Janni Zhong is director of the overseas business division at Fujian High Fortune Bio-Tech, based in the Fuqing Export Processing Zone, in Fuzhou, China. The company is a a fishmeal trader with a fish oil refining plant, and it has a GMP plant for omega-3-related products, including for uses in the healthcare industry. Its clients are in the human consumption and healthcare industry, as well as in the aquaculture, aquafeed, and pet food sectors, and include Chilean salmon producers and Chinese pet food producers. In 2018, Fujian High Fortune Bio-Tech was certified as sustainable by MarinTrust (formerly IFFO RS), becoming one of the first Chinese companies to earn such designation.
In an interview with SeafoodSource, Zhong described her company’s position in the marketplace and why it decided to pursue MarinTrust certification, and what the benefits of the certification have been.
SeafoodSource: Who are your primary customers?
Zhong: While being one of the major exporters of fish oil in China, we also sell to our domestic market. The buyer of our fish oil include traders, fish oil refining plants, pet food plants, animal feed producers, [and others]. Thus, our fish oil is not only for human consumption and healthcare sector but also for pets, animals, and aquaculture.
SeafoodSource: What is the benefit of being the first MarinTrust Chain of Custody certified site in China?

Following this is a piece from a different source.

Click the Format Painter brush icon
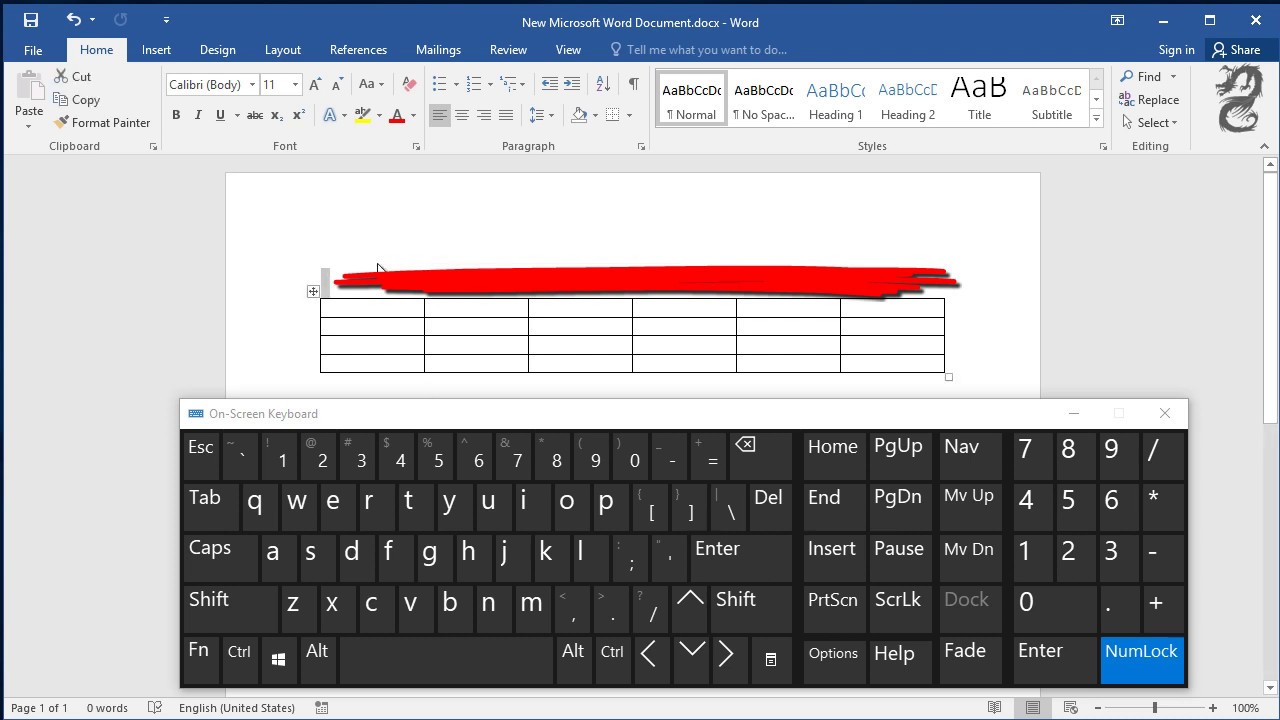Screen dimensions: 1280x720 [62, 122]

Zhong: We find it to be a good tool to help us not only meet food safety management standards, but also consider the measures that cover both the tracking and traceability of [our] product all along the processing, distribution, and marketing chain, as well as the proper tracking of the documentation and control of the quantity concerned. This would help us stay competitive and keep up with global standards. The benefits of obtaining this certification also include emphasis on traceability, transparency, and sustainability, quality assurance, potential broader market access, assurance to client[s], better brand image, and premium positioning. Additionally, [it helps us in] maximizing social responsibility by broadcasting the importance of environmental protection and sustainability.

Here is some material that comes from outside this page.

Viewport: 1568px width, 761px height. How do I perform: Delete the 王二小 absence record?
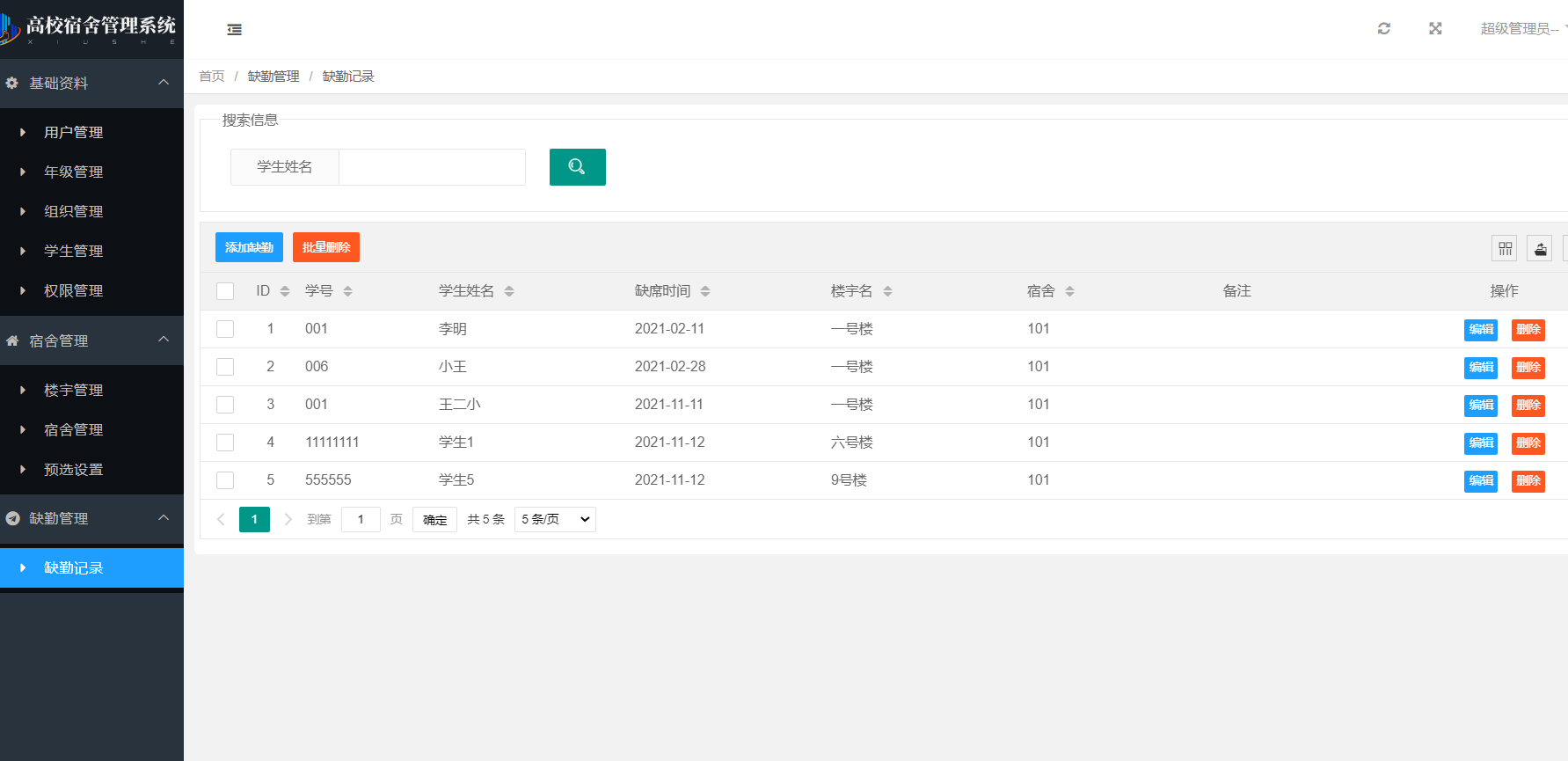point(1528,406)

SeafoodSource: Are your customers impressed that you are one of the first fishmeal producers in China to achieve this certification?
Zhong: [It] is one of the certificates that our client would want us to provide during their annual auditing of their suppliers. Some clients would stress the importance of the product being [MarinTrust]-certified, so I would say this does provide them with a better impression.
SeafoodSource: Do all your customers ask you for certification like MarinTrust?
Zhong: Not all of our customers.
SeafoodSource: Do you think other Chinese fishmeal and fish oil firms will follow you and also get the MarinTrust certification?
Zhong: I think MarinTrust may be more well-known in other regions. The Chinese companies in this industry may not follow so quickly. I think the process of MarinTrust being accepted by the majority may still take some time, as many Chinese companies do not see it as a necessity. And there are costs, time, and effort that they may not wish to invest in.
SeafoodSource: In your presentation in a recent IFFO webinar, you said that providing assurance on traceability and transparency is important for the salmon farming industry. Were you talking about the salmon farming industry in China? Are Chinese salmon farms and consumers very concerned about traceability and sustainability?
Zhong: No. I was actually referring to our clients in Chile instead of in China, as they are in the salmon farming industry and the end-consumers are becoming more and more concerned about what the salmon they consume is being fed with. But yes, the Chinese salmon farms and consumers are also concerned about traceability and sustainability.
SeafoodSource: Does the Marin Trust provide companies allow your customers to seek more high-end positioning in the marketplace?
Zhong: I think MarinTrust can provide assurance to some extent. However, the assurance would be built upon many other factors, such as the actual quality and profile of the raw material itself, trust, and long-term business relations, [as well as] other certifications.
SeafoodSource: In the webinar, you said the pet food sector is eager to demonstrate compliance with certification standards. Can you explain this further?
Zhong: We supply fish oil as an additive to pet food plants, and we also have this product for the end-consumer – it is fish oil in bottles that can be sprayed directly on pet food or treats, so it adds flavor and nutrition to pet food. In my presentation, rather than suggesting that the pet food sector is eager to demonstrate compliance with certification standards, I expressed my view about the pet food sector from another angle. I think pet food and other products have huge potential in China and many of these products are sold online.
E-commerce is a big trend in China, and we know that China’s e-commerce market size tops the world, according to the “E-Commerce in China 2019” report released recently by the Ministry of Commerce. Per the report, there were more than 900 million online shoppers in 2019. Since 2020, due to the impact of the COVID-19 outbreak, e-commerce platforms have registered more [sales] volume. Observations show that packaging design and how you brand and advertise your products is becoming seemingly significant. Especially the pet industry, which is still a rising market in China. For the pet field, we can see many retailers have utilized premiumization and humanization on formulas, packaging, and design very well.
Thus, I think this is a market-driven story. To be able to stand out and compete with major international brands, the Chinese pet food brands would want to present themselves as award winning and high-standard brands to perform premiumization of their brand.